You misunderstand how technology interacts with costs, particularly with infrastructure. Occasionally there are big reductions in cost when it enables something to be constructed in a way that it could not be constructed before. By enabling more of the existing Telstra ducts to be used, skinny fibre has done that. But we're unlikely to see any other big reductions. We will see continuing improvements in existing processes, but the reduction in price for that is likely to be counteracted by increasing wages. Improving technology is likely to enable the fibre optic cables to carry much more data than they can at present, but it's unlikely to further reduce the build cost.

I'm not merely predicting interest rates, I'm pointing out the influence the Federal government has over them. If interest rates have to rise, it will be to counteract inflation. But increasing taxes has a similar disinflationary effect. As indeed does cutting government spending.

Those who speculate about Australia losing its AAA credit rating are ignorant of the fact that Australia does not borrow money other than in the currency it prints. So we will never under any circumstances be unable to meet our debt obligations.

## RAW DATA
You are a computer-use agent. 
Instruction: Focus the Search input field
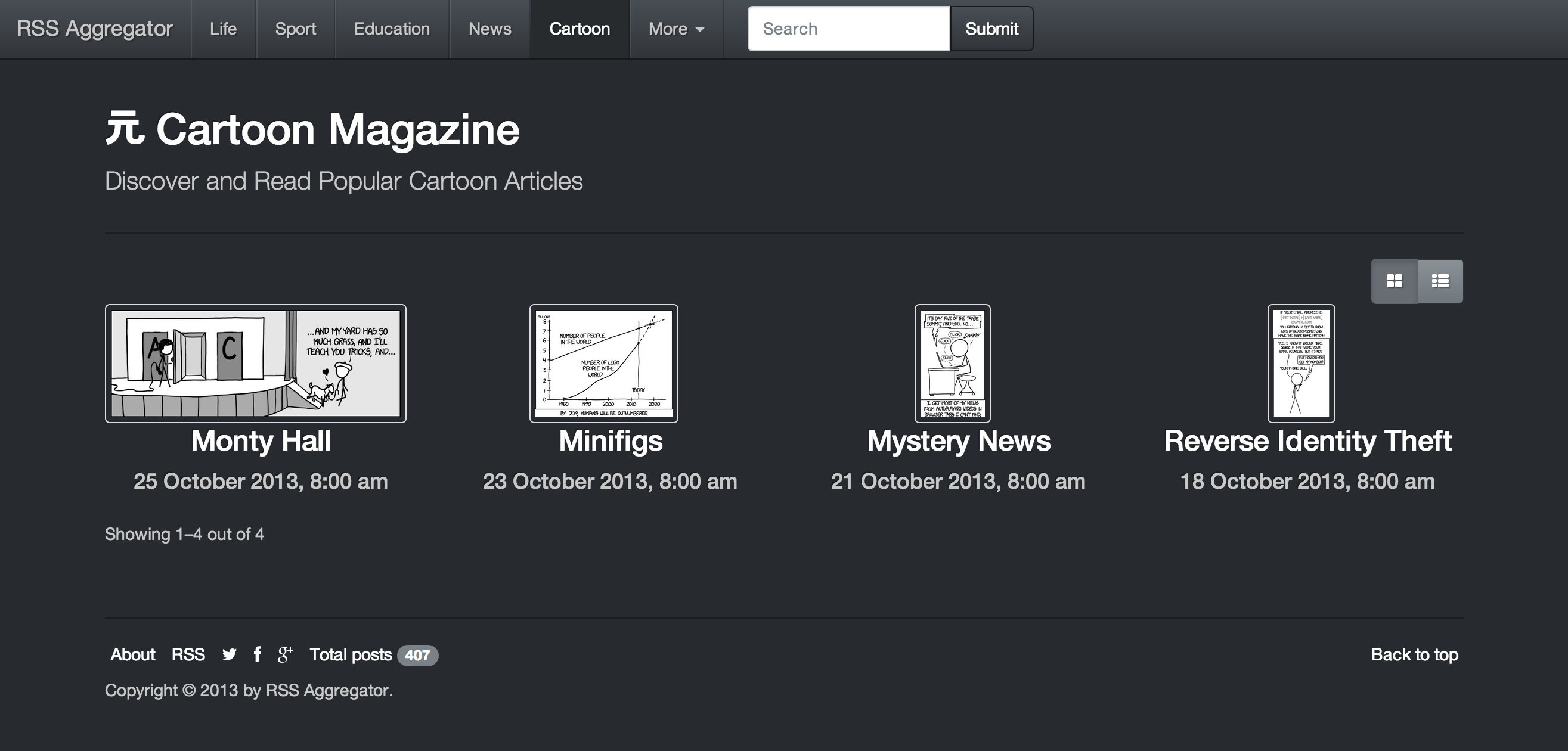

## WHAT YOU ARE ASKED TO DO
Can you continue the comment on fibre costs and Australian government debt, starting after its final sentence?

## TASK RESPONSE
The reason why Australia came through the GFC in good shape was because the Rudd government stimulated the economy, unlike other countries which weakened their economies by cutting government spending.

Greece could not do that because it was not financially sovereign; it had surrendered its money printing ability to the European Central Bank. Hence (unlike Australia) the credit available to Greece was limited, and it was forced to make cuts even though doing so was bad for its economy. Even if Australia had twice as much debt as Greece, we would still be able to afford another stimulus just as easily as if we had no debt at all.

I do not regard corporate welfare as investments!

I couldn't find your link on Switzer. Lowering workers' entitlements is one way to make Australia more business friendly, but a much better alternative is to invest in better infrastructure... including the NBN.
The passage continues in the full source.